12:59 Go over to Wikipedia and type in Cosmic Race PS1. Go down there and you tell me,
13:06 what are the first things that you see when you look at its Wikipedia page? I'll tell you,
13:10 for those who can't be bothered to check. Cosmic Race is a spaceship racing game. That's it. That's
13:16 all you get when it comes to its gameplay. Seven words, or six and a half, you're gonna be technical
13:20 about it, to sum up its entire essence. And that sort of thing shakes me to my very core. What is
13:26 so bad here that people couldn't even begin to try and comprehend writing what it is on Wikipedia?
13:32 Well, let's find out. Because yes, that should have been a warning not to open this Pandora's
13:38 box of pain, and was definitely ignored by yours truly as I loaded up a copy and witnessed
13:43 something akin to an intense acid trip and a three day festival come down all at once.
13:49 Because Cosmic Race is more than a spaceship racing game. It is a waking nightmare.
13:55 So after you've selected your Sonic OC Do Not Steal DeviantArt Post-It Note Pilot,
14:01 and let's face it, we all chose the Giga Chad Leo, you then get to select from a series of
14:05 courses that looks as if you stared directly into the sun but also had pink eye at the same time.
14:10 Like literally, this is bacteria, right? This is not a course. Well if you thought that was sick,
14:15 well you're about to come down with a case of what the f*** fever, as suddenly the game
14:20 throws you into utter chaos. Cars race the opposite way through the track, there's an
14:24 arrow constantly pointing to absolutely nothing, there's a mini-map in the top right that looks
14:29 like a game of centipede is being played out by itself, and then of course there's the graphics,
14:33 which clip in and out of reality so much that you think the bloody Doctor Strange
14:37 had been messing with the code. This is, without a shred of hyperbole,
14:41 the worst racing game I have ever played. The actual worst.
14:47 But you know what makes it somehow even more stinky?
14:52 You accelerate by pressing R1. Case f***ing closed. Burn this sick film.
15:00 And there we go my friends, another not-list from yours truly. Thank you very much Joe for
15:06 editing today, you've shown some love his way as well, and if you want to catch us on the social
15:10 medias then you can do so by following us over on Twitter @RetroJay, but the O is a zero and
15:15 Joe has put his handle up right here as well, so go follow him to my friends.

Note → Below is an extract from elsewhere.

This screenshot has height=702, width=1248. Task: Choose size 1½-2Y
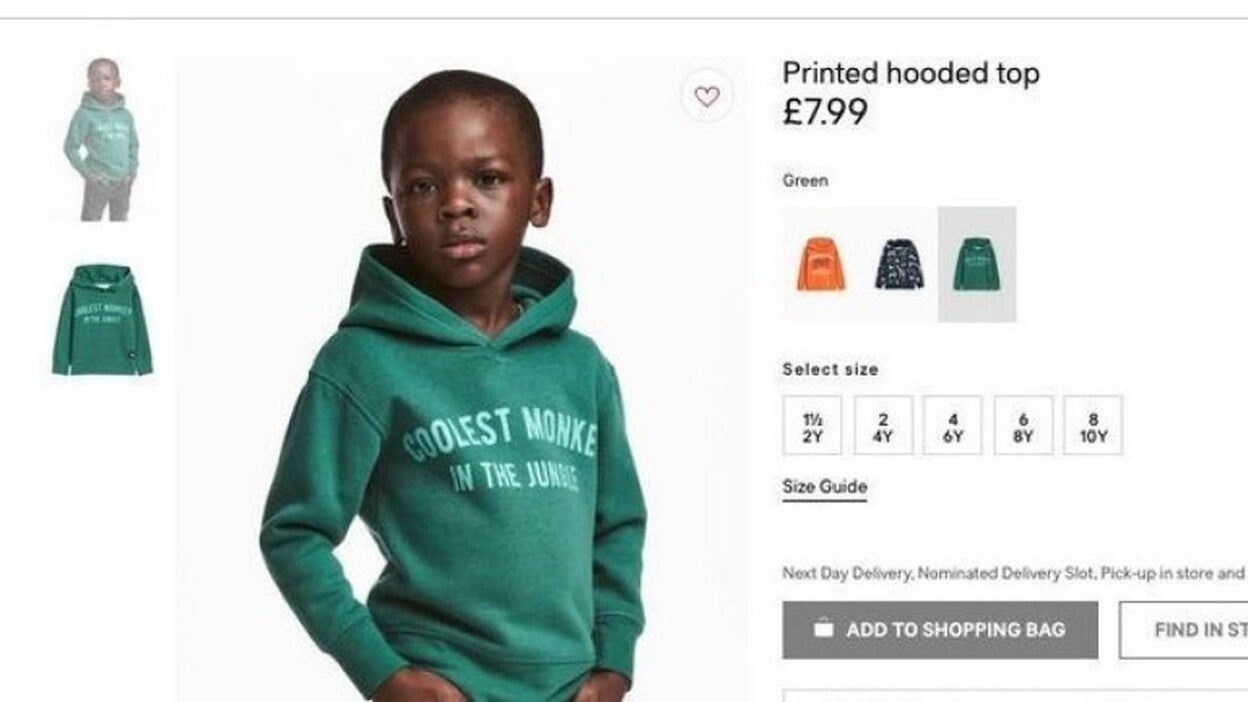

15:20 Now, before I go and try and calm down from the sweaty mess that I have become after filming this,
15:25 I just want you to know one thing. This series is filmed with hyperbole, with over-the-top anger,
15:31 and I encourage you not to try and take anger forward into your real lives, because it's not
15:35 healthy. It's a draining experience and you will come out the other side of it actually learning
15:40 nothing from it. Sometimes anger will crop up in our life, but I urge you, if you can,
15:45 have the ability to step away from situations that are causing you anger, or people that are
15:48 doing that, then I encourage you to do so, because it's not a pleasant experience to
15:52 hang onto and can manifest in some pretty bad ways. Big love to you, go out there with love
15:57 in your hearts instead, build bridges instead of burning them, and remember, you deserve love,
16:01 and so does your neighbor. If you can carry that mentality forward, you will live a healthier and
16:06 happier life. And trust me, that's all I want for you, all right? Now go out there and smash it
16:11 with kindness. As always, I've been Jules, you have been awesome, never forget that,
16:15 and I'll speak to you soon. Bye.